**Your objective**
Quote the records from the line with "758x401 pixels." to the line with "click(x=629, y=87)", reproducing each line exactly.

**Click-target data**
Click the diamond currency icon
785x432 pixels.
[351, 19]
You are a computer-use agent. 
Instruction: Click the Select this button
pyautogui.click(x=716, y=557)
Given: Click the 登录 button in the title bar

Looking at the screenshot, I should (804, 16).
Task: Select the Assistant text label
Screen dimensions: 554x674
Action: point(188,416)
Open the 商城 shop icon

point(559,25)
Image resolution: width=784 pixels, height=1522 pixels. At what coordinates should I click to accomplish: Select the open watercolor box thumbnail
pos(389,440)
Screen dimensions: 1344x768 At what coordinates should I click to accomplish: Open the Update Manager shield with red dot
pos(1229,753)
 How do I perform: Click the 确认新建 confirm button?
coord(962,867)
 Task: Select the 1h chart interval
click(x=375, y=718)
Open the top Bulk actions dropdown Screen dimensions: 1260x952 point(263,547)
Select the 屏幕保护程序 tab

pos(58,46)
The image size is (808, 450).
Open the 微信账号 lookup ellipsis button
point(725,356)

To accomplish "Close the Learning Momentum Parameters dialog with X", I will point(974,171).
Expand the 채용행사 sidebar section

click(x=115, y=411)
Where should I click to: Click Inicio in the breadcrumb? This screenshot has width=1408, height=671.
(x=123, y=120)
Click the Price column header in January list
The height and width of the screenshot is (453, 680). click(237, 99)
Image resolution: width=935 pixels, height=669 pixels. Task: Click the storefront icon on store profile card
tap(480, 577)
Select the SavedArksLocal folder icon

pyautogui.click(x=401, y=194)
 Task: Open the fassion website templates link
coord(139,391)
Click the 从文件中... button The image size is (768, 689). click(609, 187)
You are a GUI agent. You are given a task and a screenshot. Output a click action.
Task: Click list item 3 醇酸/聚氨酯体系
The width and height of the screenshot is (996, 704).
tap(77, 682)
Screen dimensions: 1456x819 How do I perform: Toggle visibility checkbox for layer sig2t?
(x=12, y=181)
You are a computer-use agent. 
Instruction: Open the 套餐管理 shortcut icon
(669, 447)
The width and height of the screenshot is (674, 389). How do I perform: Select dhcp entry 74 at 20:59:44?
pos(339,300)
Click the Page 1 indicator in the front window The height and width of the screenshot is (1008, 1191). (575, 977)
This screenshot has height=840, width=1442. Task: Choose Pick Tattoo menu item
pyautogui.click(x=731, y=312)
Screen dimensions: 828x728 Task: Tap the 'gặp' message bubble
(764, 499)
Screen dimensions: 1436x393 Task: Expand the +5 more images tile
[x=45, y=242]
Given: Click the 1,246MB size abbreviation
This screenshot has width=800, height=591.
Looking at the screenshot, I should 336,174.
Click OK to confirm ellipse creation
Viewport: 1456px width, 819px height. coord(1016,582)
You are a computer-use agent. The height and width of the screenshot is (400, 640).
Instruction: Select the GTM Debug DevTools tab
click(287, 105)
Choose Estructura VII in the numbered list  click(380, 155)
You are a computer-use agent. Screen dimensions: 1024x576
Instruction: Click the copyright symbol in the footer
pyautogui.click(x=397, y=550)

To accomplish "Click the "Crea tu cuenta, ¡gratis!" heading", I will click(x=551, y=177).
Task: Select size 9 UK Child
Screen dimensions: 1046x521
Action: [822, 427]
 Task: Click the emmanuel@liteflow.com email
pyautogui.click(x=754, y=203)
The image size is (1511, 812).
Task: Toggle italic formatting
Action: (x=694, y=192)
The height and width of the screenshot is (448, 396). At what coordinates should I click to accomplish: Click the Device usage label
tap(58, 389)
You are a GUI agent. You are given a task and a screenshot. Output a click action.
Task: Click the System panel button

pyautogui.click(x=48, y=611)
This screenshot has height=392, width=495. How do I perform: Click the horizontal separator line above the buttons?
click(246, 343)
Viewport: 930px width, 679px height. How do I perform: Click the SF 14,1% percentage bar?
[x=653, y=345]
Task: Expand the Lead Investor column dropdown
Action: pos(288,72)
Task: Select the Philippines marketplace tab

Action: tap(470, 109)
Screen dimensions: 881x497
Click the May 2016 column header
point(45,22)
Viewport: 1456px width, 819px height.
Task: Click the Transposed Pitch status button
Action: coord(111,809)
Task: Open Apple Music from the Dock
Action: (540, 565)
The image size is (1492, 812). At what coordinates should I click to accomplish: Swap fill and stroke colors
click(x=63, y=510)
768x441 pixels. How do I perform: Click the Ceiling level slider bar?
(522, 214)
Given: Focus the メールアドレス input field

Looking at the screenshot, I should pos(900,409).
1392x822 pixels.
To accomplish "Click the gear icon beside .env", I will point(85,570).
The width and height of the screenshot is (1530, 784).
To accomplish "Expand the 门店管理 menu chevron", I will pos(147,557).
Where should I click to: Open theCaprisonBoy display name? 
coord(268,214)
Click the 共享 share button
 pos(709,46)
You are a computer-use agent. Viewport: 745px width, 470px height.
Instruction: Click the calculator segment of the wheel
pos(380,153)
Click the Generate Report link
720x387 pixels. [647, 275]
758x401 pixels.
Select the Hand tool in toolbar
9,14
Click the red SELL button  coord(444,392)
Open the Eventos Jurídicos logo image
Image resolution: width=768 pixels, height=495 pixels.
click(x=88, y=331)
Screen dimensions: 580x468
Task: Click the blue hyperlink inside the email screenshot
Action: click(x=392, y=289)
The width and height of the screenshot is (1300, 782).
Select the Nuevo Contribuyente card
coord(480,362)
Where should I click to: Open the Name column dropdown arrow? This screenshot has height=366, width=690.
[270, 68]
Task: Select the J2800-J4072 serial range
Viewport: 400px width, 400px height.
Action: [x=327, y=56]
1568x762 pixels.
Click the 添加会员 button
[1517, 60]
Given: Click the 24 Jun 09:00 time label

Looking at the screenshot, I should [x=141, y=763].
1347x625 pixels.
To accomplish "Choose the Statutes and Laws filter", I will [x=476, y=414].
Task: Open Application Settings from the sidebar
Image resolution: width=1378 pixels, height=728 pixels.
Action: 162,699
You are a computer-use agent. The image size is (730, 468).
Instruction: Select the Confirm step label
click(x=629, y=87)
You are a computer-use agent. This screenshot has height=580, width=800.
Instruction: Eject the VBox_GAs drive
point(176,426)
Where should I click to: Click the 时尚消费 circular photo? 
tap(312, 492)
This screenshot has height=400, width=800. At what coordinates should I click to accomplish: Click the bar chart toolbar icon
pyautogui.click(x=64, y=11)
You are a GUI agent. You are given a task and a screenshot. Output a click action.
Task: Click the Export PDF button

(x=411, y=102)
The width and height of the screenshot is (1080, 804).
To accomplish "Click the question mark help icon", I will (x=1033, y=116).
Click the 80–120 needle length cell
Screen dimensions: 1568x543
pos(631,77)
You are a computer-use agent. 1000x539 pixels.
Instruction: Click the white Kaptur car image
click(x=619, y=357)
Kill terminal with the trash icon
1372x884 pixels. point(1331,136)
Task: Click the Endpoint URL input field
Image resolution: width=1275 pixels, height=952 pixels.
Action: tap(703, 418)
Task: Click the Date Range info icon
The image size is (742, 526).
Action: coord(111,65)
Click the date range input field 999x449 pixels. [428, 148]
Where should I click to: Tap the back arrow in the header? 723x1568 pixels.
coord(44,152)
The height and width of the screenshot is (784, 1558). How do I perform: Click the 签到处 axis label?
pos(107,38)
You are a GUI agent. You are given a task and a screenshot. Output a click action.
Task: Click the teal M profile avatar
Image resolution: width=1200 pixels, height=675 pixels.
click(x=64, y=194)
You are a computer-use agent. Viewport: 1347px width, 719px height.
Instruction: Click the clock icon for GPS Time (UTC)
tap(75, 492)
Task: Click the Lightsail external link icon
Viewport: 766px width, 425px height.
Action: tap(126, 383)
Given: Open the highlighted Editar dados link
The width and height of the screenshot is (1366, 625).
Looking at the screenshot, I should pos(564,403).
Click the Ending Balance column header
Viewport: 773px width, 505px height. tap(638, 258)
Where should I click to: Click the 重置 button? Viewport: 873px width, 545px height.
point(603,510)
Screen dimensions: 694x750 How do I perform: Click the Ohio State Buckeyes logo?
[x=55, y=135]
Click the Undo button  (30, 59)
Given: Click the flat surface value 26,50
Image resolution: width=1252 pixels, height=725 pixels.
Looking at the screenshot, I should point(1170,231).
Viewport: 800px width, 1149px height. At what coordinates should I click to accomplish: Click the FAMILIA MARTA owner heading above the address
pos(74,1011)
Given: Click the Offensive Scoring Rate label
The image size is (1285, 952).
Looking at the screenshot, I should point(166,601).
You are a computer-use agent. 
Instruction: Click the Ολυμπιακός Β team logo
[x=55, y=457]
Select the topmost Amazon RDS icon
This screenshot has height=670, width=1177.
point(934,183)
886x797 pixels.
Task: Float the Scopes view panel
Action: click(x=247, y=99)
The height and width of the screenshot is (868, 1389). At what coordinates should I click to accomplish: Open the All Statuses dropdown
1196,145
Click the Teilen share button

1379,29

**Written response**
758x401 pixels.
Select the Hand tool in toolbar
9,14
Click the red SELL button  coord(444,392)
Open the Eventos Jurídicos logo image
Image resolution: width=768 pixels, height=495 pixels.
click(x=88, y=331)
Screen dimensions: 580x468
Task: Click the blue hyperlink inside the email screenshot
Action: click(x=392, y=289)
The width and height of the screenshot is (1300, 782).
Select the Nuevo Contribuyente card
coord(480,362)
Where should I click to: Open the Name column dropdown arrow? This screenshot has height=366, width=690.
[270, 68]
Task: Select the J2800-J4072 serial range
Viewport: 400px width, 400px height.
Action: [x=327, y=56]
1568x762 pixels.
Click the 添加会员 button
[1517, 60]
Given: Click the 24 Jun 09:00 time label

Looking at the screenshot, I should [x=141, y=763].
1347x625 pixels.
To accomplish "Choose the Statutes and Laws filter", I will [x=476, y=414].
Task: Open Application Settings from the sidebar
Image resolution: width=1378 pixels, height=728 pixels.
Action: 162,699
You are a computer-use agent. The image size is (730, 468).
Instruction: Select the Confirm step label
click(x=629, y=87)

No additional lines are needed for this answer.